Take Five with Sara Hailstone, the New Managing Editor at Great Lakes Review

  • Can you tell readers of GLR a little about yourself?

I am a writer. My poetry series, #Techglyphs was published with the indigenous issue of GLR. I am working on my debut novel with Running Wild & RIZE Press, set for publication in 2024. I am a high school teacher in English, History and Special Education. I have four children, two stepchildren and two younger children ages 4 and 3. I am from Madoc, Ontario Canada.

  • What are you most excited about in taking over GLR?

I am excited to get to know the team that Mitch has set up and I can’t wait to just relax and enjoy reading through pieces that are submitted to the journal. Helping support other artists is a passion of mine.

  • What do you believe should be the primary mission of a regional literary journal?

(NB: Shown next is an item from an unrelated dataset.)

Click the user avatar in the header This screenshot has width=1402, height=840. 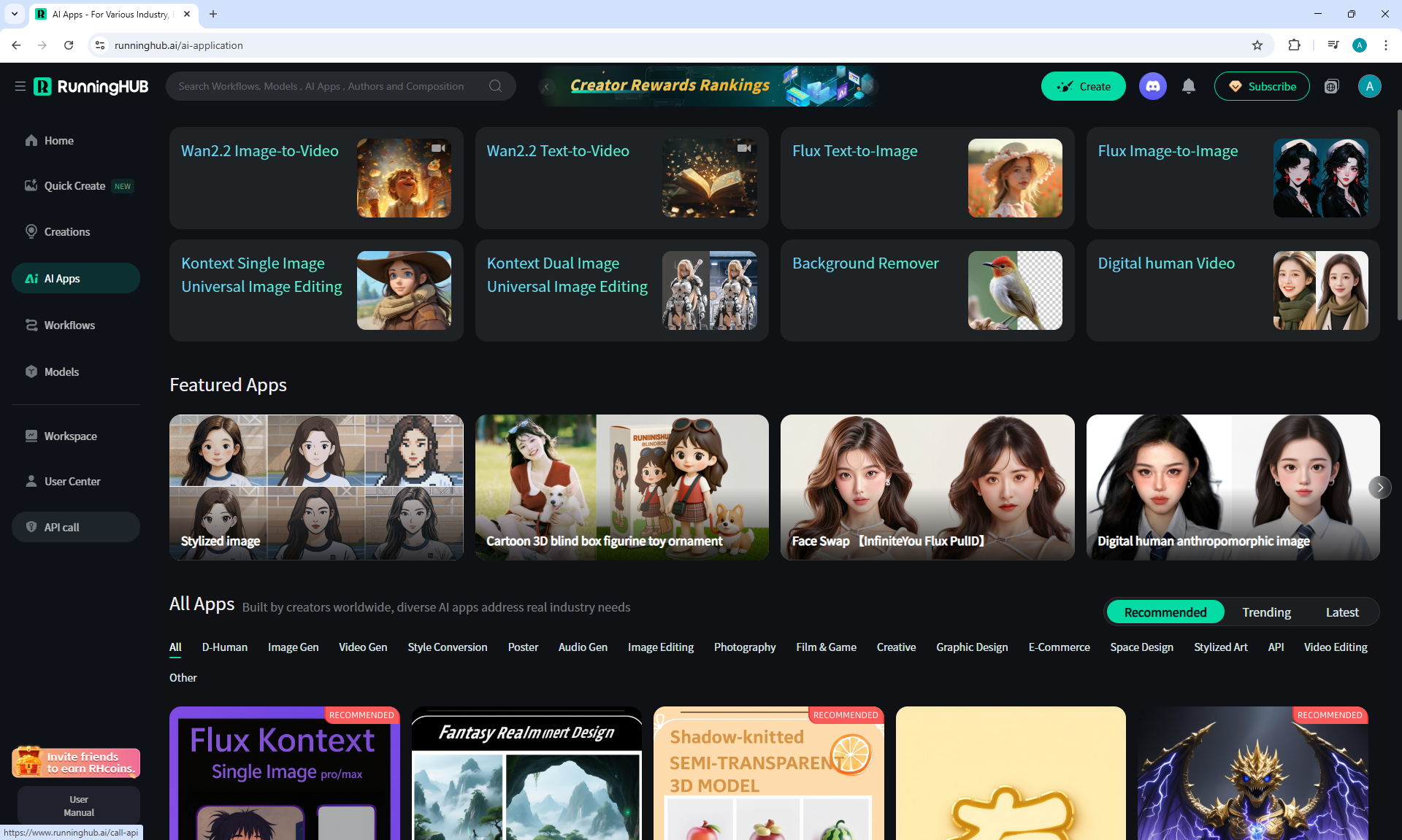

Creating connection amongst diverse voices and experiences in exploring how our identities are formed from geography.

  • What role, if any, do regional literary journals play in shaping a larger national literature?

I love that GLR can transgress national borders re-locating literature and art from an alternative checkpoint like the Great Lakes region.

  • GLR is a literary journal that periodically moves around the Great Lakes region as it shifts from one editor to another. It’s now moving from Cleveland, OH to Ontario, Canada. How might the journal grow or evolve under your leadership and from a Canadian locale?

From a Canadian locale I am excited to help give voice to our experience of the Great Lakes from a viewpoint that has not spoken yet, including indigenous experience and connecting with pre-existing networks I have made with Canadian Universities and communities with a consciousness of the Great Lakes region to the north.